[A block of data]
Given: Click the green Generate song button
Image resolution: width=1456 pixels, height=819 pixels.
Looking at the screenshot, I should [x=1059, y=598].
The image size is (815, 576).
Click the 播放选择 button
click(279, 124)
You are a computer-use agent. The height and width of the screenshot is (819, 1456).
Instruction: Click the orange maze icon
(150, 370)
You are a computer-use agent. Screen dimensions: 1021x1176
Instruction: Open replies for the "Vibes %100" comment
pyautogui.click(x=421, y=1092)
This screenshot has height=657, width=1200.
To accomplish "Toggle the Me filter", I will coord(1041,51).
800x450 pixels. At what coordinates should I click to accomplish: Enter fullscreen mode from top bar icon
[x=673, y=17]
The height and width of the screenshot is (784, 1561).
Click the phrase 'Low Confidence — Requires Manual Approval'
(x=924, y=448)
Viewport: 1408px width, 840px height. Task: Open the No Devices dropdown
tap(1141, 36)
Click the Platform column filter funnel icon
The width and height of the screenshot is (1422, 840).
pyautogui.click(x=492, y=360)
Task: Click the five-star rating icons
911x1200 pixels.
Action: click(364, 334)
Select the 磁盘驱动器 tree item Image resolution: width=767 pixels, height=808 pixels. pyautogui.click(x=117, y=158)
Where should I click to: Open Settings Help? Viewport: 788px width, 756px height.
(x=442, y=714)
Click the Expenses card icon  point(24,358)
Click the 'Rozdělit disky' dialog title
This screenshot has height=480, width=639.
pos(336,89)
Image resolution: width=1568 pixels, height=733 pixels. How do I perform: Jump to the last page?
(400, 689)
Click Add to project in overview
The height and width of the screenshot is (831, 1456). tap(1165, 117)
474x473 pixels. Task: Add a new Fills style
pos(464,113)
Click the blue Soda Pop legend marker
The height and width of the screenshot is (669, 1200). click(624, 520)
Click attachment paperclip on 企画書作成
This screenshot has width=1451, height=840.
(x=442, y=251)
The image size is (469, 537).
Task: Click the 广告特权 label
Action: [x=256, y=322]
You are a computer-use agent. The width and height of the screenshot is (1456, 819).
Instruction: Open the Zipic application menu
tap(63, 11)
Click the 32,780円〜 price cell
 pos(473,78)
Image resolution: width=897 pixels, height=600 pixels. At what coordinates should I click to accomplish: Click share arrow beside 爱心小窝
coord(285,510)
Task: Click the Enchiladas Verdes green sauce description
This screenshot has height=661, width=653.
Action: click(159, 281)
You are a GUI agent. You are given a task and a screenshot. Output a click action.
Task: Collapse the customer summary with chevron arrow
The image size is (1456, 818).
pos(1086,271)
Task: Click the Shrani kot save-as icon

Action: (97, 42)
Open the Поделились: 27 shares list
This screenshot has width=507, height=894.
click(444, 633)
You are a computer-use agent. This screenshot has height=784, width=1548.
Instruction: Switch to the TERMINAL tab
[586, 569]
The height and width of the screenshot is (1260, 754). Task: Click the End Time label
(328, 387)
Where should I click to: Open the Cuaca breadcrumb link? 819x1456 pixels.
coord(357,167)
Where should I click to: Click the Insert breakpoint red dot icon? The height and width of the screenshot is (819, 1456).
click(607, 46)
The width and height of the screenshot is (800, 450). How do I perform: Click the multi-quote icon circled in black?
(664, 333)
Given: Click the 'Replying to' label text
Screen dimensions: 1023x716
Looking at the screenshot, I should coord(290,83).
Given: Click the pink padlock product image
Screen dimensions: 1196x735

- [What to do]: Please copy all of the lines above exactly as they appear.

- [The solution]:
Given: Click the green Generate song button
Image resolution: width=1456 pixels, height=819 pixels.
Looking at the screenshot, I should [x=1059, y=598].
The image size is (815, 576).
Click the 播放选择 button
click(279, 124)
You are a computer-use agent. The height and width of the screenshot is (819, 1456).
Instruction: Click the orange maze icon
(150, 370)
You are a computer-use agent. Screen dimensions: 1021x1176
Instruction: Open replies for the "Vibes %100" comment
pyautogui.click(x=421, y=1092)
This screenshot has height=657, width=1200.
To accomplish "Toggle the Me filter", I will coord(1041,51).
800x450 pixels. At what coordinates should I click to accomplish: Enter fullscreen mode from top bar icon
[x=673, y=17]
The height and width of the screenshot is (784, 1561).
Click the phrase 'Low Confidence — Requires Manual Approval'
(x=924, y=448)
Viewport: 1408px width, 840px height. Task: Open the No Devices dropdown
tap(1141, 36)
Click the Platform column filter funnel icon
The width and height of the screenshot is (1422, 840).
pyautogui.click(x=492, y=360)
Task: Click the five-star rating icons
911x1200 pixels.
Action: click(364, 334)
Select the 磁盘驱动器 tree item Image resolution: width=767 pixels, height=808 pixels. pyautogui.click(x=117, y=158)
Where should I click to: Open Settings Help? Viewport: 788px width, 756px height.
(x=442, y=714)
Click the Expenses card icon  point(24,358)
Click the 'Rozdělit disky' dialog title
This screenshot has height=480, width=639.
pos(336,89)
Image resolution: width=1568 pixels, height=733 pixels. How do I perform: Jump to the last page?
(400, 689)
Click Add to project in overview
The height and width of the screenshot is (831, 1456). tap(1165, 117)
474x473 pixels. Task: Add a new Fills style
pos(464,113)
Click the blue Soda Pop legend marker
The height and width of the screenshot is (669, 1200). click(624, 520)
Click attachment paperclip on 企画書作成
This screenshot has width=1451, height=840.
(x=442, y=251)
The image size is (469, 537).
Task: Click the 广告特权 label
Action: [x=256, y=322]
You are a computer-use agent. The width and height of the screenshot is (1456, 819).
Instruction: Open the Zipic application menu
tap(63, 11)
Click the 32,780円〜 price cell
 pos(473,78)
Image resolution: width=897 pixels, height=600 pixels. At what coordinates should I click to accomplish: Click share arrow beside 爱心小窝
coord(285,510)
Task: Click the Enchiladas Verdes green sauce description
This screenshot has height=661, width=653.
Action: click(159, 281)
You are a GUI agent. You are given a task and a screenshot. Output a click action.
Task: Collapse the customer summary with chevron arrow
The image size is (1456, 818).
pos(1086,271)
Task: Click the Shrani kot save-as icon

Action: (97, 42)
Open the Поделились: 27 shares list
This screenshot has width=507, height=894.
click(444, 633)
You are a computer-use agent. This screenshot has height=784, width=1548.
Instruction: Switch to the TERMINAL tab
[586, 569]
The height and width of the screenshot is (1260, 754). Task: Click the End Time label
(328, 387)
Where should I click to: Open the Cuaca breadcrumb link? 819x1456 pixels.
coord(357,167)
Where should I click to: Click the Insert breakpoint red dot icon? The height and width of the screenshot is (819, 1456).
click(607, 46)
The width and height of the screenshot is (800, 450). How do I perform: Click the multi-quote icon circled in black?
(664, 333)
Given: Click the 'Replying to' label text
Screen dimensions: 1023x716
Looking at the screenshot, I should coord(290,83).
Given: Click the pink padlock product image
Screen dimensions: 1196x735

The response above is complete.